─── Records to process

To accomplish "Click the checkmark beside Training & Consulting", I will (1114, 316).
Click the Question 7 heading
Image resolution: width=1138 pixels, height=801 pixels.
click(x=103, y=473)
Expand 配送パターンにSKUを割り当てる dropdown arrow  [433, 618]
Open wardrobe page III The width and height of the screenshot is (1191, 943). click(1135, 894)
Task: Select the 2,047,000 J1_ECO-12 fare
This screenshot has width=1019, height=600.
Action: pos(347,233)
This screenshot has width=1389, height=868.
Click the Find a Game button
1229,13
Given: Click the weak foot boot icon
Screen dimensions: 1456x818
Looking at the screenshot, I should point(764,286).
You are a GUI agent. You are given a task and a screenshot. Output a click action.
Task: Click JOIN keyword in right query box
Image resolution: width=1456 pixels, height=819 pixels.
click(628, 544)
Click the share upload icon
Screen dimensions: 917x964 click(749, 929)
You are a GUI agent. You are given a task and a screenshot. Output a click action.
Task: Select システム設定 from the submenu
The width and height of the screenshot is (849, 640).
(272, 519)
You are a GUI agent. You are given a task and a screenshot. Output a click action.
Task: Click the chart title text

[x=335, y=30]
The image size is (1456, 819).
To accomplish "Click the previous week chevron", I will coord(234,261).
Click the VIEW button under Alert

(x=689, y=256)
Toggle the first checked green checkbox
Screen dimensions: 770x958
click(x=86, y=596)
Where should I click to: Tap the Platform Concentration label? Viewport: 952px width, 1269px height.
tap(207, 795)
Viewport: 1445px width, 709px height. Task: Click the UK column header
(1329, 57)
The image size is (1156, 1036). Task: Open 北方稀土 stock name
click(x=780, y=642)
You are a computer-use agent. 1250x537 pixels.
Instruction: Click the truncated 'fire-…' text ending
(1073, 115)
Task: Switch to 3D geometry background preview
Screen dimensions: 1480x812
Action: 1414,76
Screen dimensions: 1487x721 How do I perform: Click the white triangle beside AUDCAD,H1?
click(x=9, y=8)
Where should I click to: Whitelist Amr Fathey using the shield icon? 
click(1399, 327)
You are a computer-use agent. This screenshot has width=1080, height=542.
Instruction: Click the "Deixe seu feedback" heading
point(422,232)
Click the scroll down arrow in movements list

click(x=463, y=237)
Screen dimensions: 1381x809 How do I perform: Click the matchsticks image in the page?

──────

■ **Work task**
Return, from the entries, each line that holds "computer".

■ **Result**
You are a computer-use agent. 1250x537 pixels.
You are a computer-use agent. This screenshot has width=1080, height=542.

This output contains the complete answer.